WORK INSTRUCTION
From the first line to the last, output the records exactly and drop any images.

+---+

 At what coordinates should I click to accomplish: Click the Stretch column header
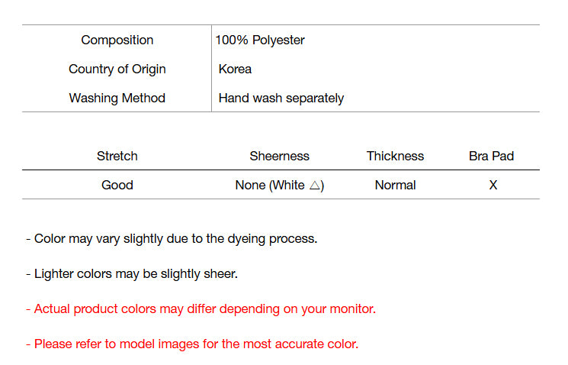coord(117,157)
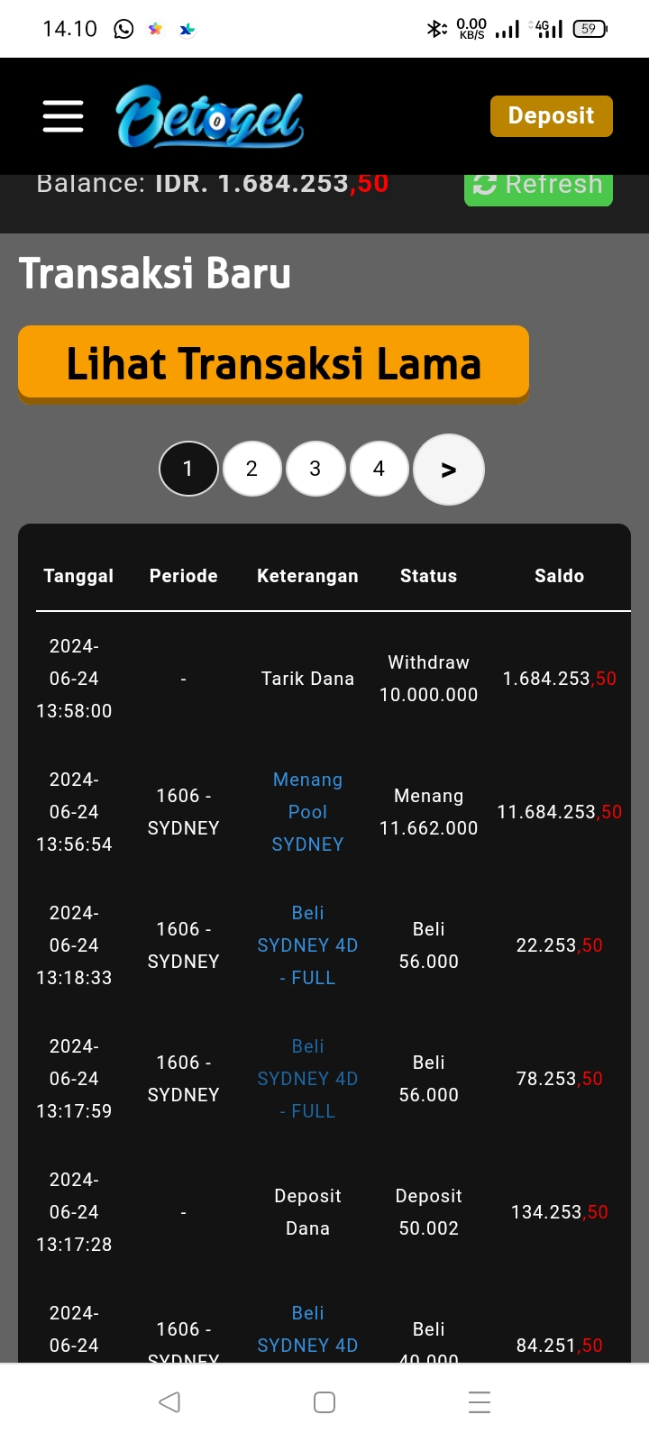The height and width of the screenshot is (1442, 649).
Task: Refresh the account balance
Action: tap(538, 186)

+---+

COMPLETED TASK
 At what coordinates should I click to accomplish: Click the Stretch column header
coord(117,157)
The height and width of the screenshot is (1442, 649).
Task: Refresh the account balance
Action: tap(538, 186)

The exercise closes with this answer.